Problem to work on:
Reproduce each row below word for word, omitting the pictures.

[Records for locating displayed items]
[BEGIN]
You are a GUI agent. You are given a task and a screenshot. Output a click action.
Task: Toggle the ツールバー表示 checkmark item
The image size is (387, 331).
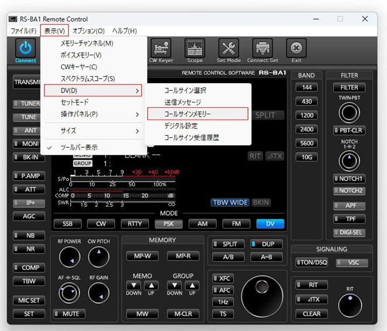79,148
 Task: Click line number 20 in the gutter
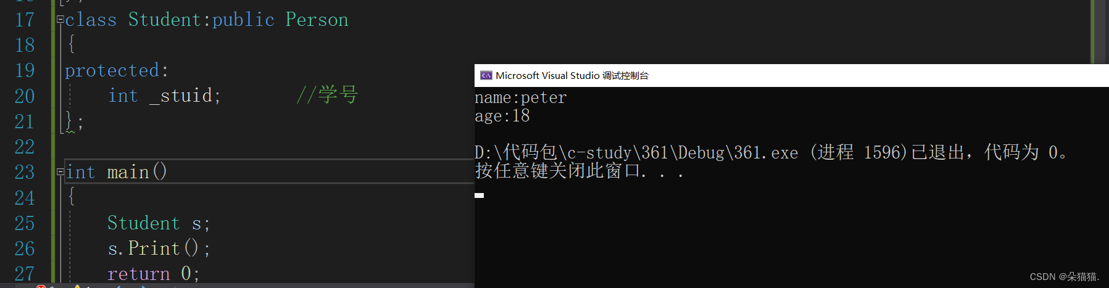coord(25,96)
[END]
Result below:
You are a GUI agent. You are given a task and a screenshot. Output a click action.
Task: Toggle the ツールバー表示 checkmark item
The image size is (387, 331).
79,148
 Task: Click line number 20 in the gutter
coord(25,96)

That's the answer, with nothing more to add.